Common mistakes to avoid
- Using current spending instead of retirement spending. Your FIRE number is based on what you plan to spend in retirement, not necessarily what you spend now — they can differ significantly.
- Ignoring healthcare costs before Medicare eligibility at 65. Private health insurance is often the largest expense for early retirees and can dwarf other budget items.
- Assuming the 4% rule is safe for a 50-year retirement. The Trinity Study modeled 30-year horizons. A 40- or 50-year retirement may need a lower rate, closer to 3.5%, to remain reliable.
- Forgetting taxes on withdrawals. Traditional 401(k) and IRA distributions are taxed as ordinary income, so your after-tax spending power is less than the gross withdrawal.
- Counting on a 100% stock return forever. Sequence-of-returns risk — a market crash in your first retirement years — can permanently damage a portfolio even if long-run returns are good.
Frequently asked questions
What is a FIRE number?
Your FIRE number is 25 times your expected annual expenses in retirement. It represents the portfolio size that, with a 4% annual withdrawal, can fund your lifestyle indefinitely based on historical market data from the Trinity Study. For example, $50,000 in annual spending requires a $1,250,000 FIRE number.
Is the 4% rule safe for early retirement at 40 or 45?
It may not be. The original Trinity Study modeled 30-year retirement periods; retiring at 40 could mean a 50-year horizon. Many FIRE planners use a more conservative 3% to 3.5% withdrawal rate — equivalent to 29× to 33× annual expenses — for very early retirements to reduce failure risk.

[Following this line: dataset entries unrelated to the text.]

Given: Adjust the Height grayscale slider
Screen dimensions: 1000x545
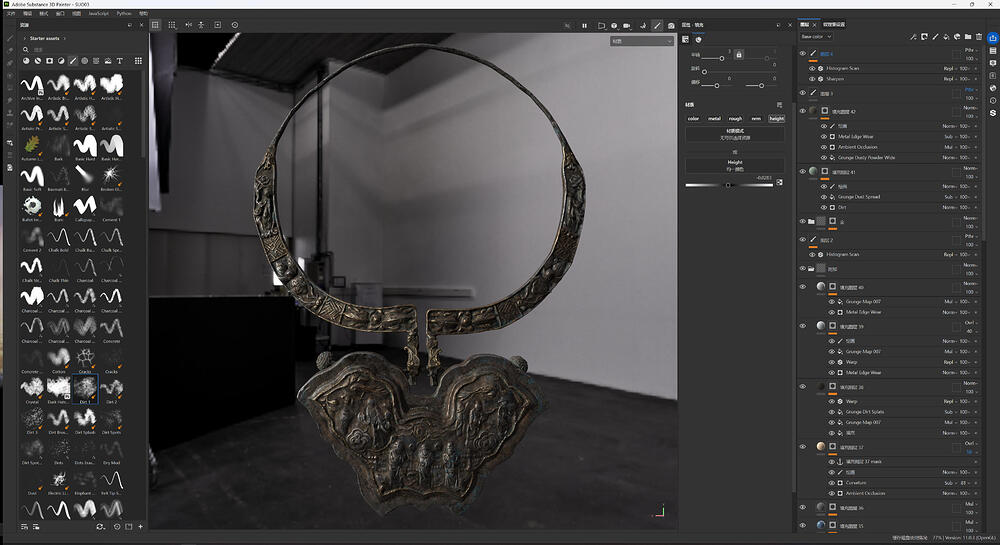Looking at the screenshot, I should coord(728,185).
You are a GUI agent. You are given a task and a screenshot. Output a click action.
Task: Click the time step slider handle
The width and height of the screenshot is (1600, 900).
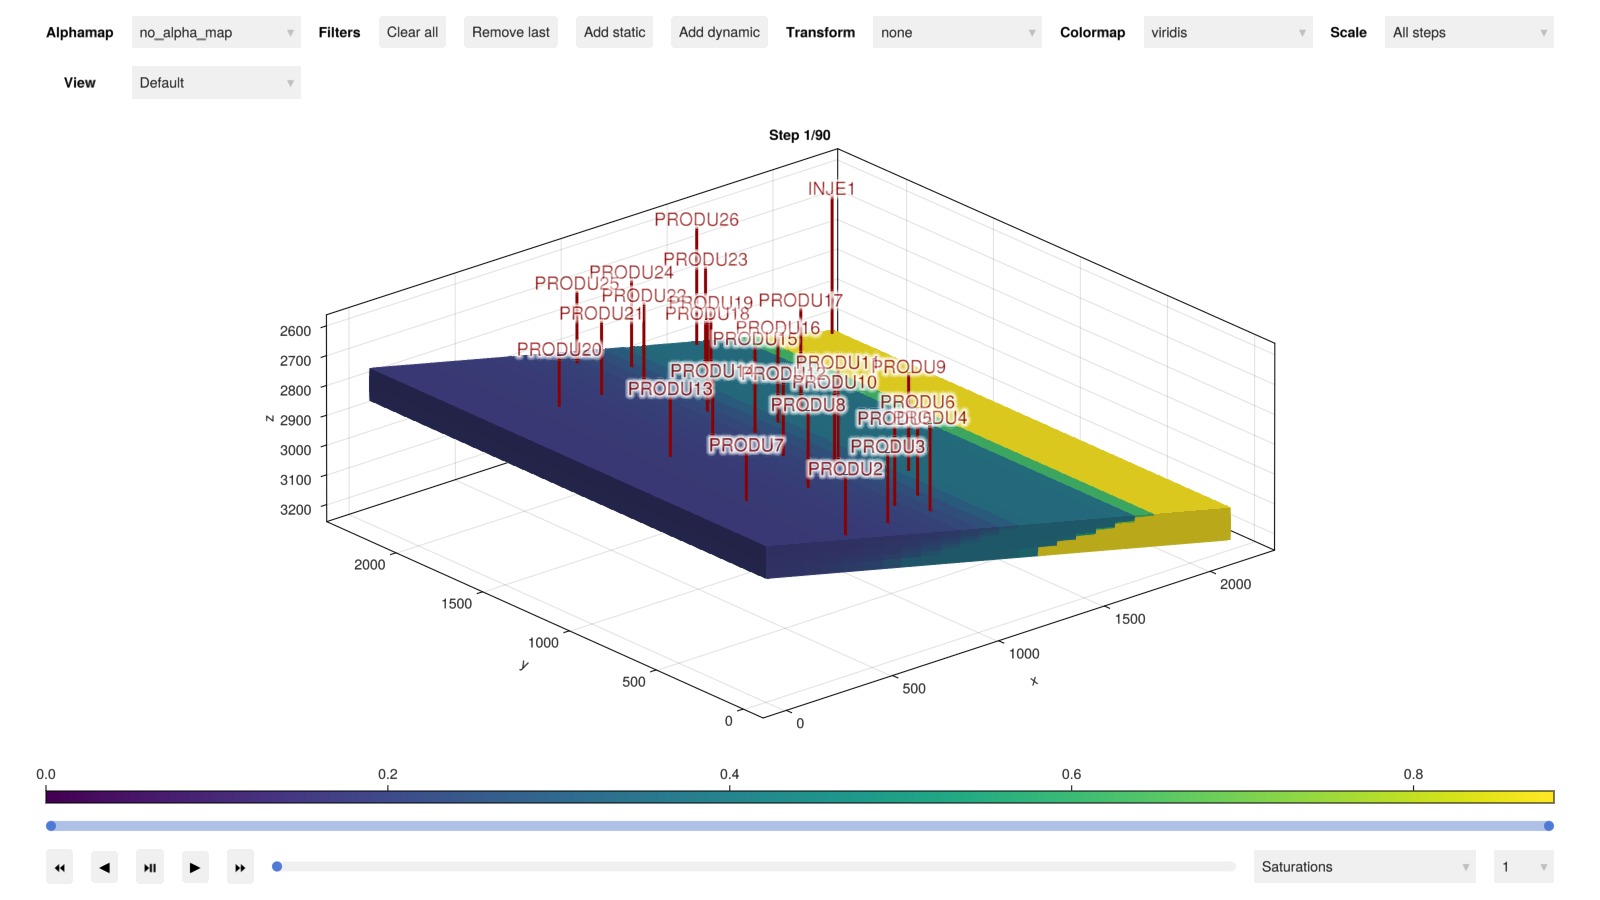pyautogui.click(x=277, y=867)
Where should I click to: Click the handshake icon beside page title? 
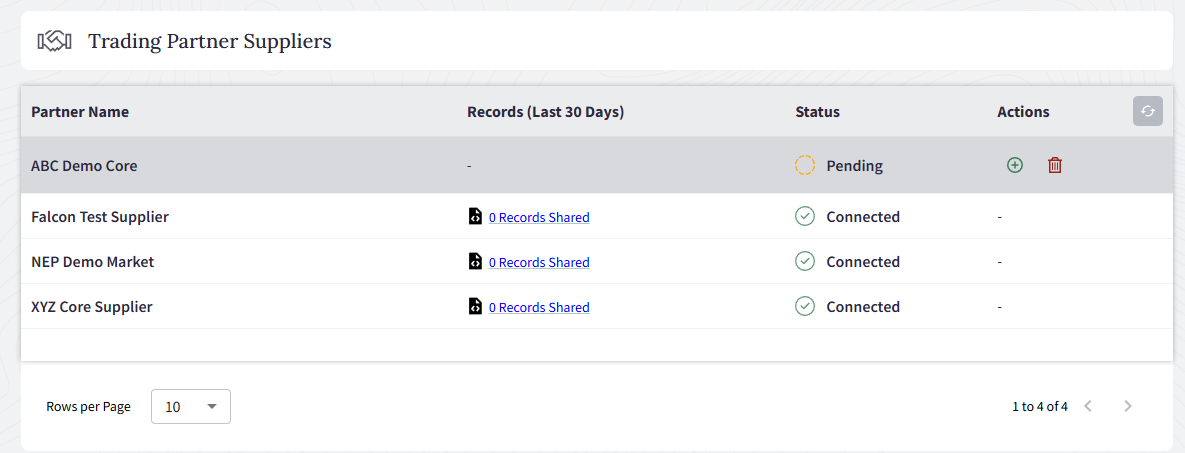[x=54, y=41]
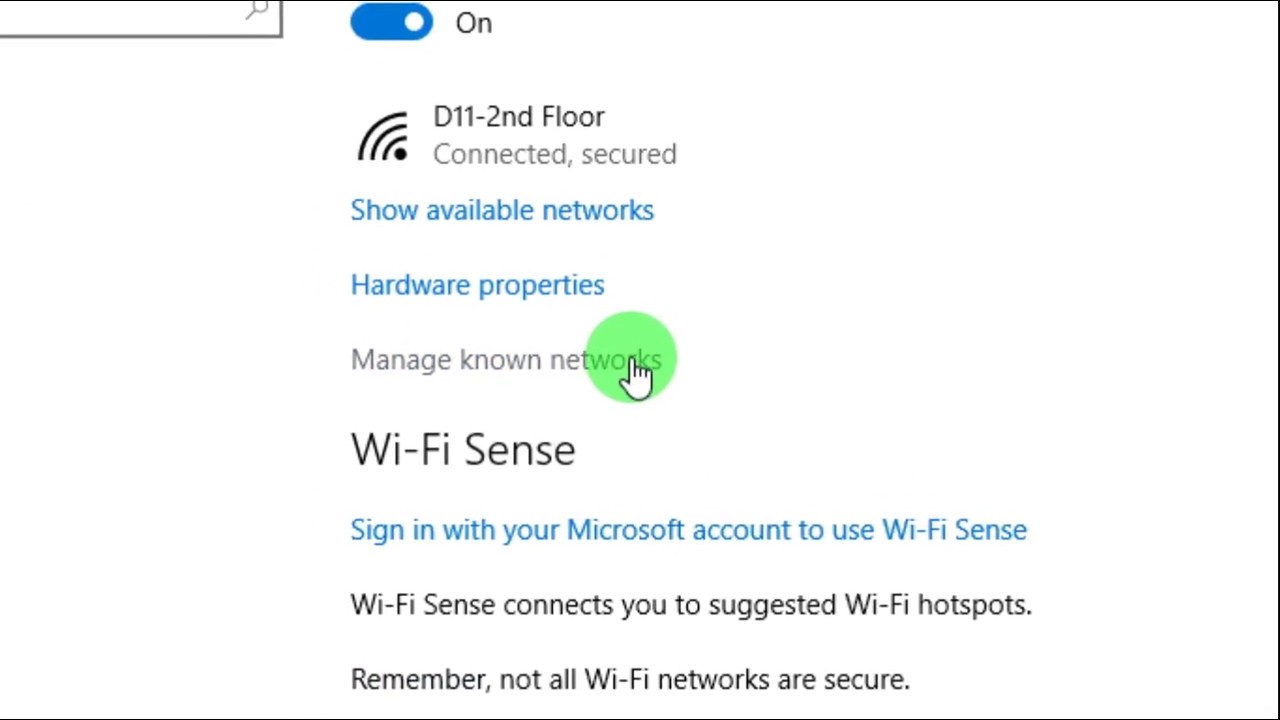Click the word "Microsoft" in the sign-in link
1280x720 pixels.
(x=625, y=530)

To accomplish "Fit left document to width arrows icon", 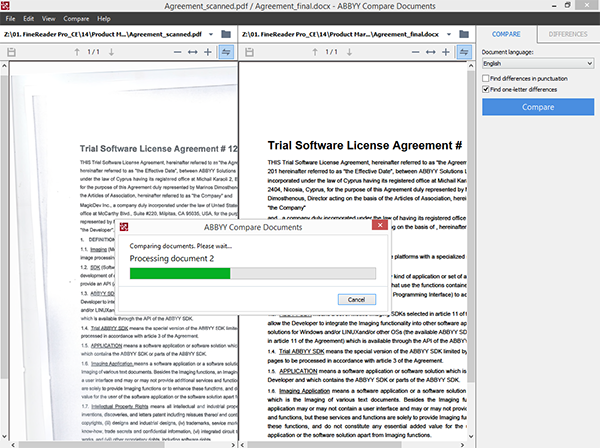I will 192,52.
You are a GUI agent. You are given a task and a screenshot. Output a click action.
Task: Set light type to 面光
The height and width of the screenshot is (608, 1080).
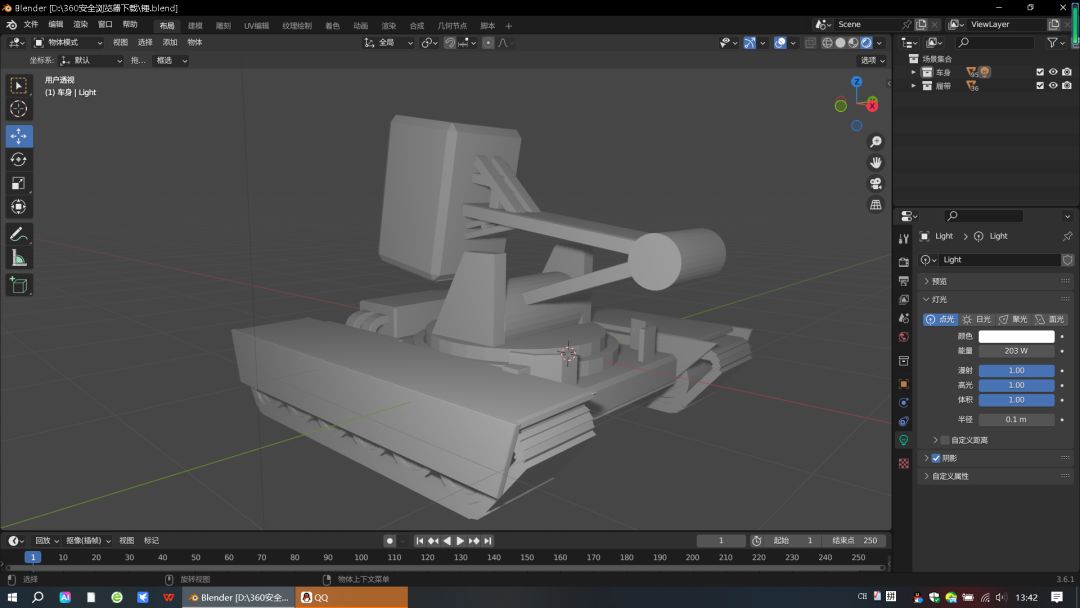point(1050,319)
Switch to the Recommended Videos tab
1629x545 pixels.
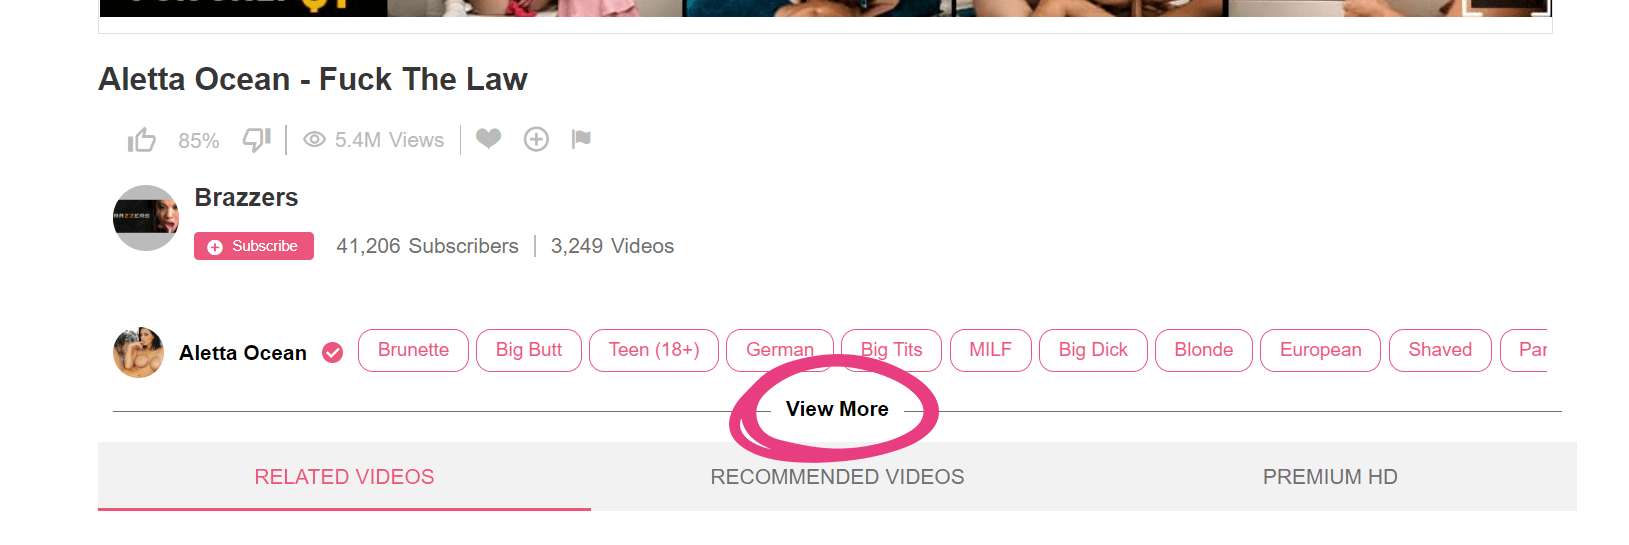tap(837, 477)
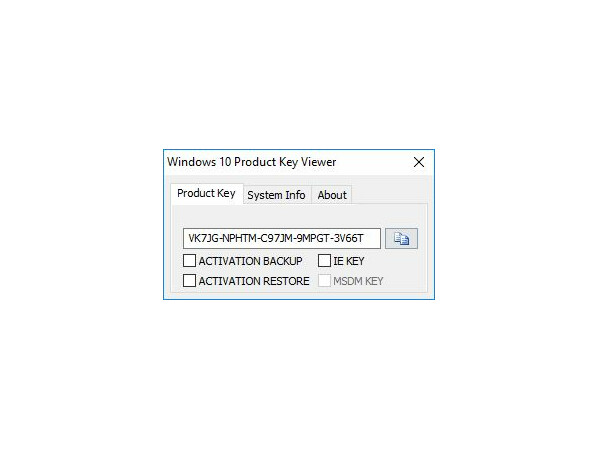The width and height of the screenshot is (598, 449).
Task: Click blank space after the key text
Action: pyautogui.click(x=372, y=238)
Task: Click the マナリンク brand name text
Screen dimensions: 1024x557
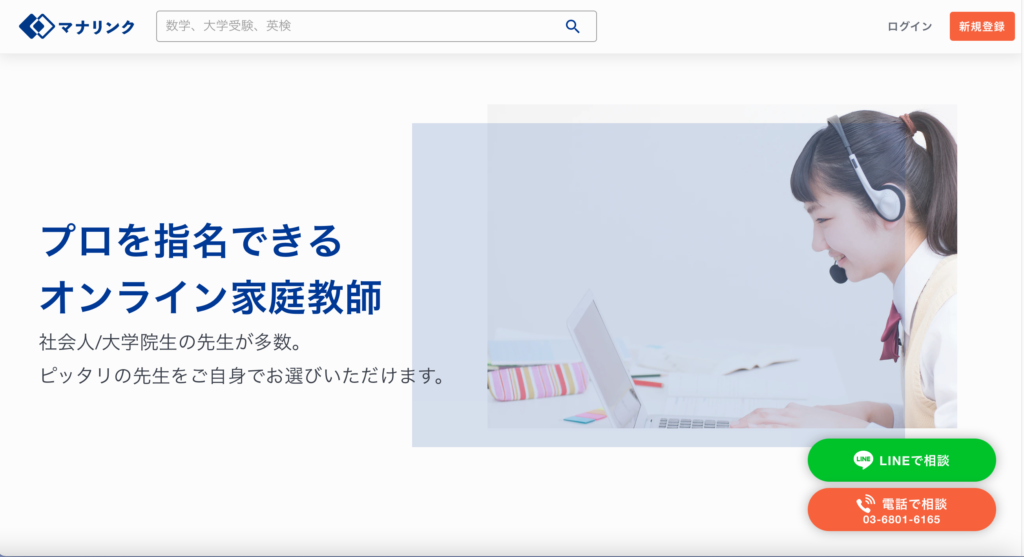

What is the difference between lean FIRE, FIRE, and fat FIRE?
Lean FIRE targets roughly 20 times annual expenses and assumes a frugal lifestyle with minimal discretionary spending. Standard FIRE targets 25 times expenses. Fat FIRE targets 33 times or more, providing a large cushion for higher spending or market downturns. Each simply reflects a different withdrawal rate assumption.
How do I access retirement savings before age 59½ without paying the 10% penalty?
Several legal paths exist. The IRS Rule of 72(t) — also called Substantially Equal Periodic Payments (SEPP) under IRS Section 72(t) — lets you take penalty-free IRA withdrawals at any age if you commit to a fixed schedule for five years or until age 59½, whichever is later. A Roth IRA conversion ladder is another common FIRE strategy. See the early retirement calculator for more detail.
Should I include Social Security in my FIRE number calculation?
Yes, but carefully. If you retire at 40, Social Security (SSA) benefits may be decades away and your benefit will be lower because of fewer earning years on record. Use SSA's online estimator for your projected benefit, then treat it as a future income offset that reduces the portfolio withdrawals you need after age 62 or 67.